Task requirements:
1. According to the prostate exam post, what does The American Cancer Society give as the 10-year survival rate for prostate cancer?
2. Continue the prostate exam post from its last sentence, carrying on its case for getting checked early.

Passage shown:
####
What’s the big deal about a prostate exam?

November 05, 2018

What’s the big deal about a prostate exam?

What’s the big deal about a prostate exam? 

First of all, I did develop stage three Prostate Cancer. It would not have gotten to a stage three if it had been discovered earlier, and it should have been.

Alright, guys, I know what you're thinking. I've heard you say it: “Oh please not THAT test. Nope!” As much as you hate the thought of a rectal exam, though, it’s worth noting that prostate cancer is one of the most common and most dangerous cancers for men. But it is usually one of the most curable when it is caught early. The odds of surviving prostate cancer are fantastically in your favor. According to The American Cancer Society, the 10-year survival rate is nearly 100%. But that number decreases if the cancer advances to later stages. Nobody wants to get checked, but catching cancer early is so important for treatment and survival. It’s worth the awkwardness. And your loved ones would like to keep you around as long as possible.
####
Data excerpt:
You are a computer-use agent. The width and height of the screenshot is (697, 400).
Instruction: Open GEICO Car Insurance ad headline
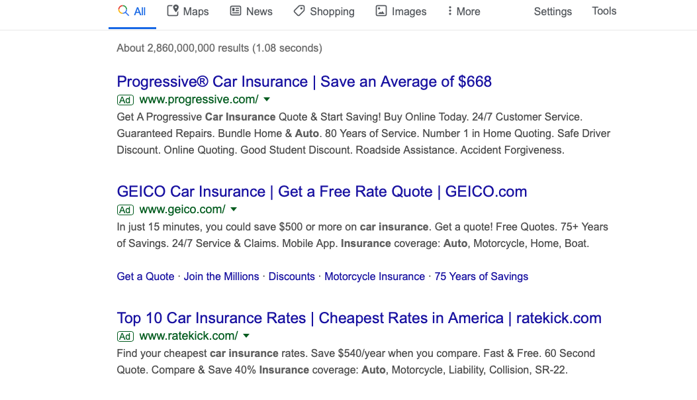click(x=322, y=191)
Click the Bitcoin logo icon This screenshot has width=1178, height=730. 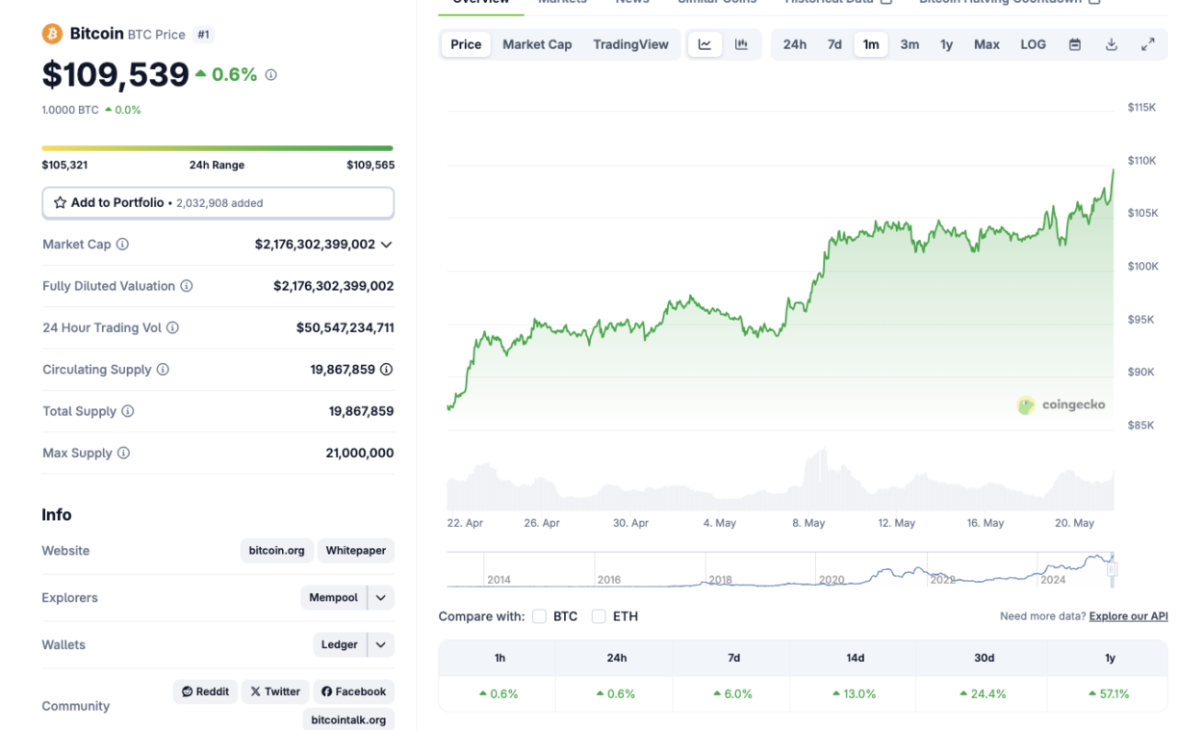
####
Numbered responses:
1. Nearly 100%.

2.
What’s the big deal?

With the prostate “Size” matters! The prostate grows as you age, and it may reach a point where it interferes with urination and/or ejaculation. An enlarged prostate might mean cancer, but it might not. It could indicate an infection, or a condition called benign prostatic hyperplasia (BPH) which can be bothersome but isn’t cancerous. Either way, it’s best not to gamble with your health by ignoring symptoms.

There are signs and symptoms, you can notice some changes as I did such as ….

Difficulty urinating
Dribbling, stopping/starting mid-stream
A weak/less forceful stream
Frequently, bloody, or painful urination (blood will make your urine appear red or pinkish)
Loss of bladder control (leaks)
Decrease in semen
Erectile dysfunction
Bone pain
Lower back, hip, or pelvic pain

If you have any of these symptoms, please talk to your doctor.

Am I at risk?

Some men are more likely than others to develop prostate cancer. Here are some common risk factors:

First, the risk increases with age.
It’s more common and more aggressive in African Americans.
Family history: if you have a brother, father, or son with prostate cancer you are more at risk. Some studies suggest that a family Hx of breast cancer may also indicate a higher risk of prostate cancer.
Men who are obese are more at risk.
Eating a diet high in fat puts you at risk.
Being sedentary. Exercise, as part of a healthy lifestyle, may lower your risk of cancer.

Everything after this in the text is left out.